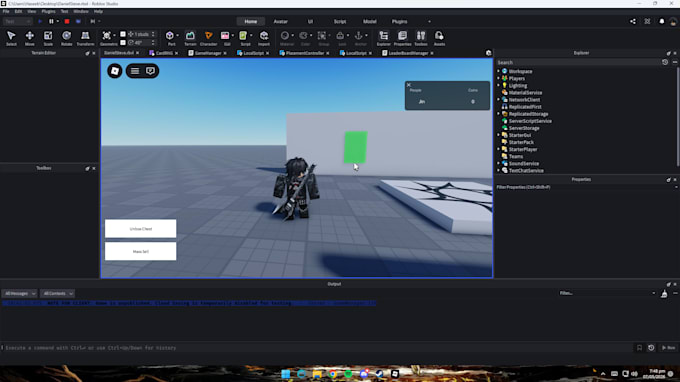Choose the Rotate tool
This screenshot has height=382, width=680.
click(66, 38)
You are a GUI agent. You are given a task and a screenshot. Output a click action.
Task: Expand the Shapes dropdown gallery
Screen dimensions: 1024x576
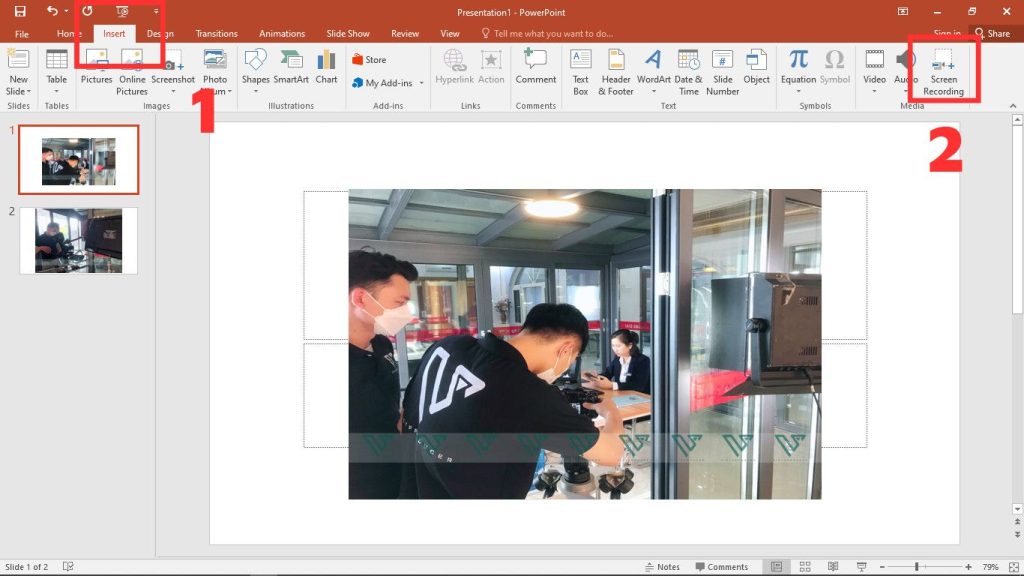tap(255, 90)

◆ **What is needed**: Copy out every line of the entries above word for word, leaving out the pictures.

◆ **Solution to the problem**:
Choose the Rotate tool
This screenshot has height=382, width=680.
click(66, 38)
You are a GUI agent. You are given a task and a screenshot. Output a click action.
Task: Expand the Shapes dropdown gallery
Screen dimensions: 1024x576
tap(255, 90)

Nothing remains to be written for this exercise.